Histoire
"Rien ne se perd, tout se transforme"
Loi incontestée du monde et de la matière. Je n'y ait pas échappé : Une vie contre une autre, j'ai enlevé celle de ma Mère pour prendre mon propre souffle.
J'ai été élevé par mon Père et les domestiques de maison que nous avons, dans le plus strict des éducations mais je n'ai pas à m'en plaindre, cela fait de moi l'homme que je suis maintenant. Jamais je ne regretterai la moindre de ses paroles et de ses décisions. Je me rappelle encore ... tant que mes souvenirs sont intacts ...
1880 - Drachma
Vite ! Je ne peux pas me permettre d'être en retard ! Il va bientôt rentrer !
J'esquivais la plupart des domestiques avec agilité, sans peur de me briser la nuque dans les escaliers. J'arrivais enfin devant la porte que la poignée se tournait doucement. J'arbore un grand sourire et ce malgré mon col qui ne tenais plus en place et ma veste qui s'était froissée, oui, j'allais encore me faire gronder pour ce manque de tenue mais qu'importe : J’accueillais mon Père une fois encore à la maison, comme d'habitude.
"Bonsoir Père, bienvenue à la maison !"
"Mon fils ..." dit-il alors qu'il est aidé des domestiques "... Combien de fois devrais-je te dire de donner attention à tes manières ?"
"Mais je ne voulais pas rater votre retour ..."

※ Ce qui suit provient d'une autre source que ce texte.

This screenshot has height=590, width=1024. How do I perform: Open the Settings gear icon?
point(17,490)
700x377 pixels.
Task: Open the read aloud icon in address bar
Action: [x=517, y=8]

Alors que mon regard s'était baissé par gêne d'avoir encore aujourd'hui fait honte à mon paternel, celui-ci me prend doucement dans les bras, quelques secondes à peine, avant de me répéter cette même leçon :
"Être à l'heure c'est déjà être en retard Nikolaï. Combien de fois te l'ai-je répété ?"
"127 fois exactement" répondis-je timidement
Je n'eus qu'un soupir en première réponse avant une invitation à aller souper.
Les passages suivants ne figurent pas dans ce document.